The Roberts had spent a couple of months in a temporary home in Fanara, by the Great Bitter Lake, waiting for new quarters to be built. So this was Ailsa’s first real married home, at the edge of the desert. From the back windows stretched a plain of sand. It played strange rainbow tricks under the rising or setting sun, turning into pistes of mauve or orange; reared up on itself in the midday heat haze that foreshortened distances and made you see a milky pool rising into the air. The desert filled Irene with fear, imagining terrorists on camels galloping up with blades and pistols; it lured Ailsa like a magnet. Open spaces alway
s had. She hankered to walk out into that splendour of emptiness. Come winter’s cool, she’d give freer rein to her wanderlust.
Yet Ailsa was content with her lot, patient with her limits. When had she been as happy?
From the kitchen window she could just see the fascinating pale silhouette of Ismailia, dominated by water tower, mosque and Coptic church, with blocks of modern flats painted in pastel shades. She and Joe delighted in exploring the lakeside city. At the eastern side the town glistened, its French and Greek quarters maintaining a grandiose nineteenth-century dream of heroic commerce. All drenched in luxuriant greenery. Westward lay the filthy huddle of the so-called native quarter, known to the troops as Wogtown. It stank. The townsfolk had neither plumbing, sewerage nor running water. How come then that the women were able to hang a bunting of freshly washed laundry from their windows? How come the men’s gallabiyyas were so white and crisp? The people rose proudly above their conditions: she could see that even from this distance, God knew how the poor souls managed it.
Ailsa had given Joe a straight look on the one occasion he’d referred to ‘Wogtown’. He’d apologised immediately: women were entitled to their nice sensibility, was the thought she read in his eyes. But he was gentle with the Egyptian vendors, as long as they kept their distance. He made sure to put out leftover food for the Egyptian dustmen and their malnourished families. He’d stand aside, respectfully averting his gaze, from an Arab lady hurrying along the road in her black shroud.

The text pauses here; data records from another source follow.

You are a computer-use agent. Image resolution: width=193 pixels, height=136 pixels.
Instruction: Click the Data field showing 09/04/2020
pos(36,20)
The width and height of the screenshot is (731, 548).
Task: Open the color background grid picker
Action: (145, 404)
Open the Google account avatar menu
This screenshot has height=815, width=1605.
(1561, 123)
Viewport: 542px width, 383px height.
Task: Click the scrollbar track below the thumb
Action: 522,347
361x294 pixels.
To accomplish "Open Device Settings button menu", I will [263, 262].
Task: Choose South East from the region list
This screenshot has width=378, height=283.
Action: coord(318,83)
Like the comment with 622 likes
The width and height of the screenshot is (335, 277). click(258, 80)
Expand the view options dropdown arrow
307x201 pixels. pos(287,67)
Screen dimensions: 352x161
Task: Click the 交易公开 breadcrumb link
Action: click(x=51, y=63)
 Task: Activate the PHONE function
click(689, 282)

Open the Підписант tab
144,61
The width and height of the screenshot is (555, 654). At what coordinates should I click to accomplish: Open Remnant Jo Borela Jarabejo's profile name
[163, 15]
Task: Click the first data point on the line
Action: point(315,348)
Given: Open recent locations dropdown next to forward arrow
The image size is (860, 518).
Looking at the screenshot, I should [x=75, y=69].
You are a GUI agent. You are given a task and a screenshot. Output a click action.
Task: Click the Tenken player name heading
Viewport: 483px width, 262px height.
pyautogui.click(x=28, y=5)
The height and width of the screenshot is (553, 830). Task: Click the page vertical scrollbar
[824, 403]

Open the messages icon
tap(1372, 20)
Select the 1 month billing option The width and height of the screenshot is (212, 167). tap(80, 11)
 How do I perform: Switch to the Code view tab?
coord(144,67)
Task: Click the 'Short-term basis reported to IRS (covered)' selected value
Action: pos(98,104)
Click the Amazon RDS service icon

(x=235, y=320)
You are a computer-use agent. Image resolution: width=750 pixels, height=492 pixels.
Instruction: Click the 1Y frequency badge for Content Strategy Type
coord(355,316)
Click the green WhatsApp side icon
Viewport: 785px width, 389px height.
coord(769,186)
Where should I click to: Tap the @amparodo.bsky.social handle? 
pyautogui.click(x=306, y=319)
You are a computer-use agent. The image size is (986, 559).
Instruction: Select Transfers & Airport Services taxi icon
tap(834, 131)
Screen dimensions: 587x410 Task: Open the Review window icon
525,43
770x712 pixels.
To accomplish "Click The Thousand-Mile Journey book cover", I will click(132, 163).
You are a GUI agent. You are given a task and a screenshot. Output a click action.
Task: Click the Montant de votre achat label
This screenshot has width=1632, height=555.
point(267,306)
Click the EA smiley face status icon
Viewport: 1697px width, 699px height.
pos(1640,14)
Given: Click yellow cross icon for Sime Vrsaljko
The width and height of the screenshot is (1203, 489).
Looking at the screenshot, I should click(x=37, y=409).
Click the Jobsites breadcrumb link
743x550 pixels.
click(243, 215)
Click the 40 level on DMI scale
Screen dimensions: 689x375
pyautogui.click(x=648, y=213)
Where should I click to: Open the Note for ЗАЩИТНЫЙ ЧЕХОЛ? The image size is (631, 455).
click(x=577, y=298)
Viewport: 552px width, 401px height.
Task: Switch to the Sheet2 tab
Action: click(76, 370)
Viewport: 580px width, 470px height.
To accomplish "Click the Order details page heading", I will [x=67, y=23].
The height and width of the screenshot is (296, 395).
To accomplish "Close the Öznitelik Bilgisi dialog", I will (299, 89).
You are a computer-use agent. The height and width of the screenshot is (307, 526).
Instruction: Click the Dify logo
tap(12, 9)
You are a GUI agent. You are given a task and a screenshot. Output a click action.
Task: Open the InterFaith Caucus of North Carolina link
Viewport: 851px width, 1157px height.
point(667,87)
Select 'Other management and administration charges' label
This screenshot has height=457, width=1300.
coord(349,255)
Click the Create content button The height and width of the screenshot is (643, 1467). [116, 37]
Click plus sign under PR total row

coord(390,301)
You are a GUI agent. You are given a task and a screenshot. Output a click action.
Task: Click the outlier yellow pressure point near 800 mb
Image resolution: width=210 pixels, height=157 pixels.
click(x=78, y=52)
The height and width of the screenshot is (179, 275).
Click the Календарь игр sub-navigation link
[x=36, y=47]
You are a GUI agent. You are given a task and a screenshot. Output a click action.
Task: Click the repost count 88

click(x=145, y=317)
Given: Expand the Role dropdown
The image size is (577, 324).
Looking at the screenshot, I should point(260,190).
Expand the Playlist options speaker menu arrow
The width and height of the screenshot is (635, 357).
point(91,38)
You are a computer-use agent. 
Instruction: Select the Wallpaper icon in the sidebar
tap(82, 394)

Ailsa started on the second tatty. She’d carve the peel off in one loop again, so help her. It had been the letter from her aunt, with a postscript from Archie, no doubt, that had set her hallucinating rain. She kissed the precious air-letter whenever one was put in her hand. These blue wafers said: we are here; you are there: not so very far is it, from there to here? And it’s just pouring here, wrote Archie, tipping it down, and I have to put on my galoshes just to go down the path.